Cadenza is an exercise in rumpled
and leonine Lisztian rhetoric.
Maestoso is touched
with gamelan. The tangle of ideas is endlessly fascinating
and the whole thing is recorded with gripping address.
Triste finds
space for an oboe song in slow unwind and disclosure over
a dripping piano pattern. At the end there is a stunningly
spare brass fanfare with no drama about it yet it is deeply
affecting.
Lux is, in Korhonen's apposite words, a
pianist's pilgrimage through a hall of mirrors. The whole
landscape is crazed and fractured with shards hanging in
mid-air, scattered on the floor and above and on either side
and in front and behind.
From
three years later comes the single movement shiver and shudder
of the
Sinfonietta. It is for the most part
headlong and floods dominantly forward.
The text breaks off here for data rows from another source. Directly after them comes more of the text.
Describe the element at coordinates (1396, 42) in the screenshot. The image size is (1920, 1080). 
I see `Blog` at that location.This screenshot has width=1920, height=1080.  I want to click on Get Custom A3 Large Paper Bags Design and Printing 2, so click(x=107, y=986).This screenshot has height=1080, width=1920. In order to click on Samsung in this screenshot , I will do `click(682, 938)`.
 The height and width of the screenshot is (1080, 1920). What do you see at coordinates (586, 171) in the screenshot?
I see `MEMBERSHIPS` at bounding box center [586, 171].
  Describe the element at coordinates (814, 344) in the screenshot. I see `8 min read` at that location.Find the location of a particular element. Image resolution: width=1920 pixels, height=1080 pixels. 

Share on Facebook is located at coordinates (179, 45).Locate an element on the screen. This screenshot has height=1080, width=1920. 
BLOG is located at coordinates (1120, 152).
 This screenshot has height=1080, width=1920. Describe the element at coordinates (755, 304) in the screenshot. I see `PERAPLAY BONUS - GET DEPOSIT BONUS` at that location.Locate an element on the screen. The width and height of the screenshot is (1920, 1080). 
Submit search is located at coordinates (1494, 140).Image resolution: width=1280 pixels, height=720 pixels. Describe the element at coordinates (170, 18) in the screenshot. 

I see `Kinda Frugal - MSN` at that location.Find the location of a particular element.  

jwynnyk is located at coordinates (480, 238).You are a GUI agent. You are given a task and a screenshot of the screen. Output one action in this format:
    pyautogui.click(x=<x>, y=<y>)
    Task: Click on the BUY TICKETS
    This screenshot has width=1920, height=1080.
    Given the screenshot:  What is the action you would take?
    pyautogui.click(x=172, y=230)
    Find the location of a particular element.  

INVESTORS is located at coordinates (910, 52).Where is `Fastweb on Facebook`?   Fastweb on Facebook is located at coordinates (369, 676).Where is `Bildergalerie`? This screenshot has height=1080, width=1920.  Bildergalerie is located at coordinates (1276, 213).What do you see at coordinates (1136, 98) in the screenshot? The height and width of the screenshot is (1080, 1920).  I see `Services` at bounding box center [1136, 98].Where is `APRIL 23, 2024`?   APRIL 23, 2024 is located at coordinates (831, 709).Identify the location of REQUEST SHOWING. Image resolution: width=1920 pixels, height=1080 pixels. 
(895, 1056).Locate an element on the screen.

It recalls the Americana
of William Schuman – and what a revolutionary he was. It
would play well alongside Schuman's big single movement pieces
with drum asserted punctuation, hammered-out brass and rushing
strings.
A
prize for the domino-themed design of the foldout leaflet.
It simultaneously manages stylish and legible. A triumph.
If
you would like to explore further then there is more Hakola
on Ondine: ODE1063-2 Clarinet Concerto; ODE 960-2 Clarinet
Quintet.
The
two works heard on the disc under review are given in what
seem impressively accurate and clear performances.